Another issue was that more and more producers were selling their products directly to wholesalers and consumers instead of through fresh produce markets. With the proposed additional insurance in the Bill, this trend could increase further.

See attached submission for further information.

South African Federation for Livestock Auctioneers submission

The Chairman of the South African Federation for Livestock Auctioneers (SAFLA), Mr Johan Vosser, referred to schedule 1 of the Bill. He said it only referred to fresh produce agents in part A and livestock agents in part B, whereas export agents were not captured in the headings. It was pleasing that livestock agents were covered in the Bill. SAFLA wanted ostriches and game to be added to part B so that all products were listed in the schedule.

See attached submission for further information.

AAM Livestock Agents and Auctioneers submission

An accountant at AAM Livestock Agents and Auctioneers (AAM), Ms Karen Melouney, told the Committee that the Bill burdened auctioneers with unnecessary and excessive red tape and costs. AAM believed that this would threaten the economic survival of auctioneers, which would, in turn, affect small-scale farmers. One example of this was the requirement that producers have audited financial statements.
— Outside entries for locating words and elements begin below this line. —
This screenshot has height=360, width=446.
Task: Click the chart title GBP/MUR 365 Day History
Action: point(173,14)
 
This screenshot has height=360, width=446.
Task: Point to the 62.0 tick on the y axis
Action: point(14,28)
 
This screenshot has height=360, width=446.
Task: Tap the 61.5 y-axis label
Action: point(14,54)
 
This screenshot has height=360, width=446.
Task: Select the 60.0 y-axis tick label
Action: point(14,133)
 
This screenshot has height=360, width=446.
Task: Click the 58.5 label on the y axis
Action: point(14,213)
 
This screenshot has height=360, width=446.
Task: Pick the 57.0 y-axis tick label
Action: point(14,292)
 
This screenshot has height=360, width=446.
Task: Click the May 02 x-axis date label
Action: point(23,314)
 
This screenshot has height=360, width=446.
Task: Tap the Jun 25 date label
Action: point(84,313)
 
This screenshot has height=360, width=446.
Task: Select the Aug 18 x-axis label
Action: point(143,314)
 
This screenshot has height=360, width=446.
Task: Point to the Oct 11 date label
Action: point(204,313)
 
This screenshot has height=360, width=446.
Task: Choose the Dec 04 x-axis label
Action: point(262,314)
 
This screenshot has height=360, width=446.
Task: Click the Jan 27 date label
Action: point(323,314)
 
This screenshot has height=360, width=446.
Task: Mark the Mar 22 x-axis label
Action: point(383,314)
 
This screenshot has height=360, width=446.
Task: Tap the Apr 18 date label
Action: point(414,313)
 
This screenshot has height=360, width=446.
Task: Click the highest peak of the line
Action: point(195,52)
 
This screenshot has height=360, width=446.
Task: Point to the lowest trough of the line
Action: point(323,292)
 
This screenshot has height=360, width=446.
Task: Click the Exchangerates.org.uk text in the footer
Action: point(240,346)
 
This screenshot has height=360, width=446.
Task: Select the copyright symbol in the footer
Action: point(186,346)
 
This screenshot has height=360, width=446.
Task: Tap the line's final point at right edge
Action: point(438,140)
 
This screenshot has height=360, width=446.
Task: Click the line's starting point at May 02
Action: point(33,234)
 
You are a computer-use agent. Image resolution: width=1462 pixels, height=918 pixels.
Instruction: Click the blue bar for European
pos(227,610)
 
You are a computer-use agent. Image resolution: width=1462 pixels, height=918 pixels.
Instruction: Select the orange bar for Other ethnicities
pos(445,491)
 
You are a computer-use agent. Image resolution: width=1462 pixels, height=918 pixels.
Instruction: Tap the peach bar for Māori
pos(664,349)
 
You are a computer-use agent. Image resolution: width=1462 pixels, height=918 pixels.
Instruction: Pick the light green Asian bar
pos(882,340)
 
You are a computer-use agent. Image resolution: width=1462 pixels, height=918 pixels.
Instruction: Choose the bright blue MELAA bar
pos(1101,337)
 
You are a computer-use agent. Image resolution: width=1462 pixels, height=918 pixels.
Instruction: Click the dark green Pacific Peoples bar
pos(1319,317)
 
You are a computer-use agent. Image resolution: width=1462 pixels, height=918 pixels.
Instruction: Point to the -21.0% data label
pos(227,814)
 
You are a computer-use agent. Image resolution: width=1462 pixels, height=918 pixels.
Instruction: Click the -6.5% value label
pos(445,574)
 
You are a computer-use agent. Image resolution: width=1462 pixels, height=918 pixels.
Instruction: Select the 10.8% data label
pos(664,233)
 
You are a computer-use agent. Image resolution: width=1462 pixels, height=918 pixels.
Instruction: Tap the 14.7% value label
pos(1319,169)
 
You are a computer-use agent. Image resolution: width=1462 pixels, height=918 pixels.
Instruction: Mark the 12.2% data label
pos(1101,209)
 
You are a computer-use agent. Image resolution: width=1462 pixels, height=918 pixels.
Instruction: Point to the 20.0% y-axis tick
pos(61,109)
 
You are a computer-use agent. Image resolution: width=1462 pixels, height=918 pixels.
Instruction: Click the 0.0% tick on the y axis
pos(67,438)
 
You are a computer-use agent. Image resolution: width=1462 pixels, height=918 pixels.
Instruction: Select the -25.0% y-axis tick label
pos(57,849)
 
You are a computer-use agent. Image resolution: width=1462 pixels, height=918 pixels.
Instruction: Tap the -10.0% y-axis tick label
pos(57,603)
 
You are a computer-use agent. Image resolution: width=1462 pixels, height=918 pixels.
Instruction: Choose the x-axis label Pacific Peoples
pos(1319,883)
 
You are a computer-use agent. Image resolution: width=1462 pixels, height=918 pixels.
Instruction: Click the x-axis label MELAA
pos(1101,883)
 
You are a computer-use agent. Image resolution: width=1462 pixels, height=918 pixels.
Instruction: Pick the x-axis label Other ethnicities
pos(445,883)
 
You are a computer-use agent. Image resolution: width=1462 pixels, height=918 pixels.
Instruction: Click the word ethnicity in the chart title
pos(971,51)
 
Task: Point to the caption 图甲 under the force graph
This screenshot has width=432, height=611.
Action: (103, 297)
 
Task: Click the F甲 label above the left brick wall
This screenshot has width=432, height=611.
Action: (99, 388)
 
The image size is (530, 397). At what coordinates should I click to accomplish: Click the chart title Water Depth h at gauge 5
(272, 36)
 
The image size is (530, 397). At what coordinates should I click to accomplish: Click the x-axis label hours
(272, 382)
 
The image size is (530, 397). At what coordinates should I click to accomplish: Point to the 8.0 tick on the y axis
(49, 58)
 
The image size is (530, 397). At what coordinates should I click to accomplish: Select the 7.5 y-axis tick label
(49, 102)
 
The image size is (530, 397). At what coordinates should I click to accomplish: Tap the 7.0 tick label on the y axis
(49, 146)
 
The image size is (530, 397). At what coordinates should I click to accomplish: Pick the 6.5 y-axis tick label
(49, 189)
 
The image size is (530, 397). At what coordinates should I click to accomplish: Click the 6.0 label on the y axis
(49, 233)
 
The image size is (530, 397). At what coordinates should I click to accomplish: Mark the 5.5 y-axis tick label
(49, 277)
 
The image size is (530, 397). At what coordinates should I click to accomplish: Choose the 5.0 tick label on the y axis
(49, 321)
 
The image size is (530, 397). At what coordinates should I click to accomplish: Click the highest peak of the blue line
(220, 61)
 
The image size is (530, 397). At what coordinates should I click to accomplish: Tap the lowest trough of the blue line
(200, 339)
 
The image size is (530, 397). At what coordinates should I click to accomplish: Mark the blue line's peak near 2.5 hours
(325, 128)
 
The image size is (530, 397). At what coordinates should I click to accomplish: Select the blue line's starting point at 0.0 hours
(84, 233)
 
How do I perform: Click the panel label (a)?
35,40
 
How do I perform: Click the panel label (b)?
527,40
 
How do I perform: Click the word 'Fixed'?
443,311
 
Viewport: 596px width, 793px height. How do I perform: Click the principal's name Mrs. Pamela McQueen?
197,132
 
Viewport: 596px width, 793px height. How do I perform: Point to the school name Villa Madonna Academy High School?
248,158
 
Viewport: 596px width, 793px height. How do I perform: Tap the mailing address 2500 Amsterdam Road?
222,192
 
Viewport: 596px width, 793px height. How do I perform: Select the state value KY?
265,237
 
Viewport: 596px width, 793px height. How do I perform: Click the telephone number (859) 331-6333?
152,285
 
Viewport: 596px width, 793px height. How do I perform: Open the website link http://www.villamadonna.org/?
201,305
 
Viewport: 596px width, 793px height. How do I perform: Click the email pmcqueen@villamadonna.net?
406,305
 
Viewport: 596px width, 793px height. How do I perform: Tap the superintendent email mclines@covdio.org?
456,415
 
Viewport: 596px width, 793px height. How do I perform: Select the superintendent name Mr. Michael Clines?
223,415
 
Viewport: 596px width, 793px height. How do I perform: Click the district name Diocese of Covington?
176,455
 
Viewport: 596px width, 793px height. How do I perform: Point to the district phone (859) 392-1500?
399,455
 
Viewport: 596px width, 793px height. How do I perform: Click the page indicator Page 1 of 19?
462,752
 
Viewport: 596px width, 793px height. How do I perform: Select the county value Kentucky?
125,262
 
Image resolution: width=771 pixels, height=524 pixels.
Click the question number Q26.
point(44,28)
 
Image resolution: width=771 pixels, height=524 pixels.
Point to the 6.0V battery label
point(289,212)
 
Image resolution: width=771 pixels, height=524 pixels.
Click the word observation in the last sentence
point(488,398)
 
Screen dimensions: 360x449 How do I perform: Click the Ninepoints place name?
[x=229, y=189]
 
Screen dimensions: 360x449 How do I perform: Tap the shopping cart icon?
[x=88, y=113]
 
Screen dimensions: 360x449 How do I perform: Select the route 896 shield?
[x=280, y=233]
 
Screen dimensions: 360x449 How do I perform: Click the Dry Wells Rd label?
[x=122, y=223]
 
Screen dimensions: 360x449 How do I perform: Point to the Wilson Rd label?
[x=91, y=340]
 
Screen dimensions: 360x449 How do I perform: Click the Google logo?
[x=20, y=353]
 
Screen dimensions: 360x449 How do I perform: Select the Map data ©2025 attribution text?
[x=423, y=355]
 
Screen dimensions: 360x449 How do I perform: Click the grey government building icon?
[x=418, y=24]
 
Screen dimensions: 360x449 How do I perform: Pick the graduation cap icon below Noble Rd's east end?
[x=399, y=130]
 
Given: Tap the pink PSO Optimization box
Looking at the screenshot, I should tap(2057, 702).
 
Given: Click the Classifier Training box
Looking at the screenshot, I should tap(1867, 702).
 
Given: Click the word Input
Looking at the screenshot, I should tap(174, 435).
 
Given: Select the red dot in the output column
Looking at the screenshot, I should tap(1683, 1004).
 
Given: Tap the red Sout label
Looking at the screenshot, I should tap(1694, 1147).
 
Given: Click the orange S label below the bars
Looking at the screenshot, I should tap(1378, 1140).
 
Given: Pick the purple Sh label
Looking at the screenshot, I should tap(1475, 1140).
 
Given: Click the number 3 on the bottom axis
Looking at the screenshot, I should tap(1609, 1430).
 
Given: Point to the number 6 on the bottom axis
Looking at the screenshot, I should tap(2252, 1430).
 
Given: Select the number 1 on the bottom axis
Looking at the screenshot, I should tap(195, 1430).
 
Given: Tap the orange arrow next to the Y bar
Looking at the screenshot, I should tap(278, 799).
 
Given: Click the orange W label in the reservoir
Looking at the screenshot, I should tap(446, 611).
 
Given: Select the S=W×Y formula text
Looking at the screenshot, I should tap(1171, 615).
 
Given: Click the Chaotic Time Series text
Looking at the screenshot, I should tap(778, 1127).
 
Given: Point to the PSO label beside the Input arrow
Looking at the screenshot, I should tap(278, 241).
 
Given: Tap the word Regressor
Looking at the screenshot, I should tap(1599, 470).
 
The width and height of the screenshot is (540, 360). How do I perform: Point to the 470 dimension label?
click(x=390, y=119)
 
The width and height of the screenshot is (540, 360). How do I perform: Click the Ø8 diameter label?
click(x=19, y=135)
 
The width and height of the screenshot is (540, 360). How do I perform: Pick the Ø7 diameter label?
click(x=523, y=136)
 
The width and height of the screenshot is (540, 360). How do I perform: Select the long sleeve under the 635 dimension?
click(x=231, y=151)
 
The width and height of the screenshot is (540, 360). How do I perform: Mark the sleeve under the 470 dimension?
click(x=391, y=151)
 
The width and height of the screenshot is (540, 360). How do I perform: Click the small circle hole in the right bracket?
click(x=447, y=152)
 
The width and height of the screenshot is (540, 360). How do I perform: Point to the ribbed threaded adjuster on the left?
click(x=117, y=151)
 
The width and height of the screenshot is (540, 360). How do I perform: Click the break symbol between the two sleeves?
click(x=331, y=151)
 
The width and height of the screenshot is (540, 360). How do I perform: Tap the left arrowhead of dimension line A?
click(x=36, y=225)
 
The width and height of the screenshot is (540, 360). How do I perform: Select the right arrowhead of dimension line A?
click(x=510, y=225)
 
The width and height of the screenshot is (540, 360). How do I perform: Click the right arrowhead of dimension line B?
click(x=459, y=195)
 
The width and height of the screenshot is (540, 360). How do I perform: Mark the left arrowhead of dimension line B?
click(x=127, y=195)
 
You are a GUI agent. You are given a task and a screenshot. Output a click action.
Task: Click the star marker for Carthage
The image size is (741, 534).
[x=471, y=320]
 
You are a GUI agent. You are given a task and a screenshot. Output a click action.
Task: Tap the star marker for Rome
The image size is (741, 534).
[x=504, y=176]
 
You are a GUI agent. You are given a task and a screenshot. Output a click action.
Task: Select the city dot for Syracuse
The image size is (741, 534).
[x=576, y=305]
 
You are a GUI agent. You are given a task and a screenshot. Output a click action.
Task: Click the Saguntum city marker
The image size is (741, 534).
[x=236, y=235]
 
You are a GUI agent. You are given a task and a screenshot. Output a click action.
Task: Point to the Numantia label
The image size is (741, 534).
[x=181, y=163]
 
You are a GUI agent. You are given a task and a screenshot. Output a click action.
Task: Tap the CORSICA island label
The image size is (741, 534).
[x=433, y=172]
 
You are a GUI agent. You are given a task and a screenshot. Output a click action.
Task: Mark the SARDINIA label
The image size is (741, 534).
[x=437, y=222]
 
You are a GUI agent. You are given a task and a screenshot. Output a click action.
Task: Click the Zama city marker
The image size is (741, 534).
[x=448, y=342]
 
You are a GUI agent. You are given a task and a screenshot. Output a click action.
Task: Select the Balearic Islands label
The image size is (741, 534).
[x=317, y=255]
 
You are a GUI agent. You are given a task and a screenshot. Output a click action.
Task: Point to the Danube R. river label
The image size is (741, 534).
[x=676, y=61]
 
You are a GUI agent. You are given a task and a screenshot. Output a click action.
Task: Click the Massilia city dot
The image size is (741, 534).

AAM called for the requirement for registration of all directors and members of closed corporations to be removed. It recommended that registration should only be for the business entity. It also called for the removal of the requirements for the fidelity fund, credit insurance and trust accounts from the Bill.

See attached submission for further information.


Mr Capa asked IMASA why it recommended three fidelity funds to reduce risks in the agricultural sector. Did it still believe that the fidelity funds would assist after hearing the views from other presenters? What risks had the fidelity fund in the fresh produce industry covered? How much money did the local fidelity fund have? He was aware that many producers were selling directly to wholesalers. In addition, several countries did not have fidelity funds; having this as a requirement for trade would lead to a loss of market share.

Ms Breedt said that the Committee should debate the issues raised.

Mr Capa asked AAM if small-scale farmers sold to abattoirs. If so, what impact would the Bill have on their sales to the abattoirs?

Ms Fredericks said that IMASA believed that livestock and export agencies should have fidelity funds to minimise risk for the industry. Over time, the current one had grown and stood at R50 million.

Ms Melouney said that small-scale farmers did have access to abattoirs, although via auction. As the abattoirs usually bought in bulk, only large-scale farmers sold directly to them. A small-scale farmer who sold one cow to an abattoir would get the same price per kilogram as the large-scale farmer that sold 40 slaughtered cattle. She was pleased that small-scale farmers contributed 43 percent of the turnover in KwaZulu-Natal in the previous financial year.

Mr Masipa asked IMASA what the risks they had referred to in the presentation were. He asked whether the fidelity fund protected producers who sold directly to retail outlets such as Woolworths or Checkers. 

Ms Fredericks said that the fidelity fund

 did not protect producers who sold directly to retail outlets, and the fund only protected producers who sold directly to fresh produce markets.

Mr Masipa asked what risks IMASA had encountered over 30 past years, which it believed needed to be covered in the Bill.

Ms Fredericks said the biggest risks were theft and fraud. The APAC regulated the salespersons and the market agents to eradicate that risk.

The Chairperson thanked the presenters for their detailed presentations on the Bill.

The meeting was adjourned after the adoption of minutes.